Lise yıllarında ise bu daha da yoğunluk kazandı. Bir tarafta dergiler, diğer tarafta Milli Gazete ve Yeni Devir gazeteleri okuma uğraşımızı çoğaltıyordu. Mavera okumaya başlayınca edebî olana yönelmiştik. Tabii ki okumayı hem derinleştirdik hem genişlettik. Böylece gençlik dönemlerinde Sezai Karakoç ve Diriliş dergisi, Necip Fazıl Kısakürek ve Büyük Doğu’su, Yaşar Kaplan ve Aylık Dergi’si, öbür taraftan da Yeni Devir’in iyi bir takipçisi olarak İsmet Özel, Cahit Zarifoğlu, Rasim Özdenören ve diğer yazarların kitaplarını okumadan kendileri ile tanışmaya vesile bulduk. Düşünce dergisinde Ali Bulaç’ı, Şura ve Tevhid dergilerini takip ediyor ve böylece çok yönlü bir okumayı sürdürüyorduk.
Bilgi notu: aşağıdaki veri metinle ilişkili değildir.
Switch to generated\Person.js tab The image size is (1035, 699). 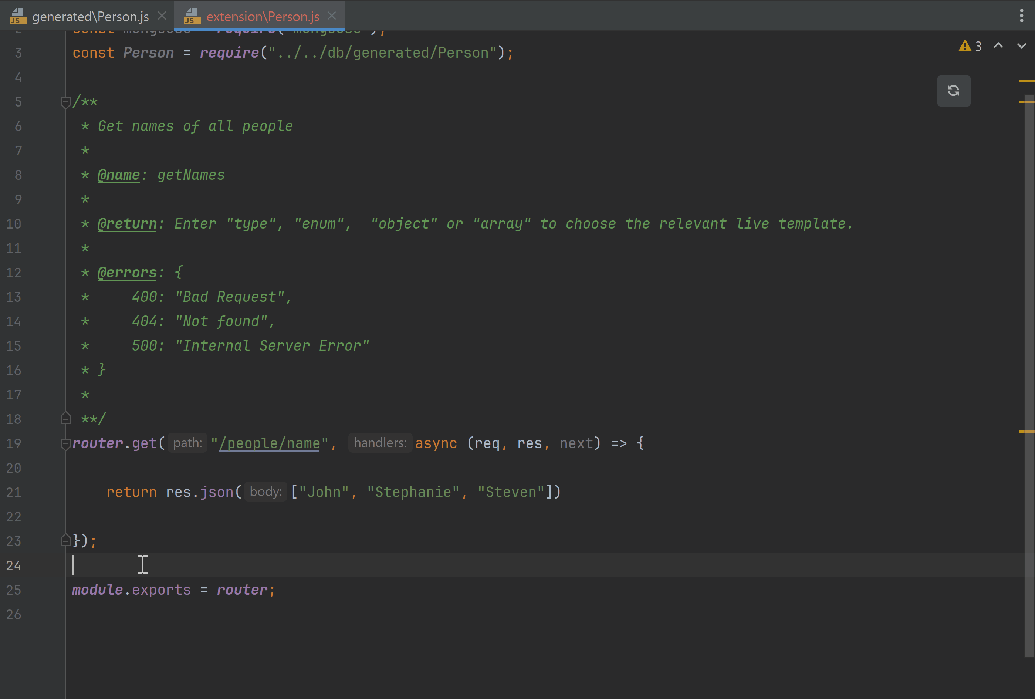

Okumayı bir amaca binaen yapmayı ve Müslüman olmanın ne’liğini ise en somut düzeyde Halilürrahman Acar’dan (o zaman imam hatipte yedinci sınıfta idi) öğrendim ve birçok yazarla, özellikle de Fî Zilali’l-Kur’an ile tanışmayı da ona borçluyum… Ayrıca düşünce ve düşünceyi ifade etme konusundaki cesareti ondan aldığımı söyleyebilirim. Ramazan Değer ise, seksenli yıllarda, bizim liseli yıllarımızda MTTB’de verdiği seminerlerinde Müslüman olmanın keyfini yaşatmıştı. Tatlı üslubu ile konuyu anlatışı ve diğer düşüncelerle İslam düşüncesi arasındaki farkı izah edişiyle, bu konuda insanın kendini yetiştirişinin işaret fişeklerini yakmıştı. Daha sonra da bizim düşünce dünyamızı ve yazma serüvenimizi ateşleyen isim o olacaktı.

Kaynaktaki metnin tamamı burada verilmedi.